The Ken Trevey Collection of American Realist Prints
Description
The AD&A Museum is indebted to UC Santa Barbara alumnus Ken Trevey for this significant contribution to the Museum’s holdings in graphic arts. The Ken Trevey Collection tells the stories of Americans across a broad socio-economic spectrum during the 1930s and 1940s. In addition, the Trevey Collection provides the vehicle for an in-depth investigation into the history of printmaking during the Great Depression in the United States. As a body of prints created during the first period of significant government support for the arts, the Trevey Collection is of value to students and scholars across numerous disciplines, including art history, American history, race and gender studies, and economic history. In its inaugural exhibition at the Museum, works from the Trevey Collection were grouped around several themes: realistic urban dramas countered by idealized country settings, women in the world, men in industry, couples and lovers, old boys’ clubs, and the preoccupation with body image as rendered in scenes of sports and medicine. At the center of these thematic groupings, one finds in the Trevey Collection numerous images of African-American life.

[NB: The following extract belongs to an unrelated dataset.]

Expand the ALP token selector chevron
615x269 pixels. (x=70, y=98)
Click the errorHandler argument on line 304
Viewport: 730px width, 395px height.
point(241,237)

In their treatment of the African-American experience, the prints vacillate between a growing yet complicated acknowledgment of the hardships of racism and stereotyped imagery reflective of the limited white perceptions of black realities. “Prints…are the most democratic form of pictorial art,” wrote the organizers of the print section at the New York World’s Fair in 1939. The Trevey Collection of American realist prints exemplifies this statement through its diverse depictions of rural and urban, black and white, male and female, empowered and impoverished. Ken Trevey was a television screenwriter and his interest in stories is felt clearly in these prints.